WORK TASK
Please retype every entry, keeping each one exactly as written.

Stored data entries
-- -- --
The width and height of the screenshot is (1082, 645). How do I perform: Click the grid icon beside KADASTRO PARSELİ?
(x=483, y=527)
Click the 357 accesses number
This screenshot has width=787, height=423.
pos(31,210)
-- -- --
RESULT BELOW
The width and height of the screenshot is (1082, 645). How do I perform: Click the grid icon beside KADASTRO PARSELİ?
(x=483, y=527)
Click the 357 accesses number
This screenshot has width=787, height=423.
pos(31,210)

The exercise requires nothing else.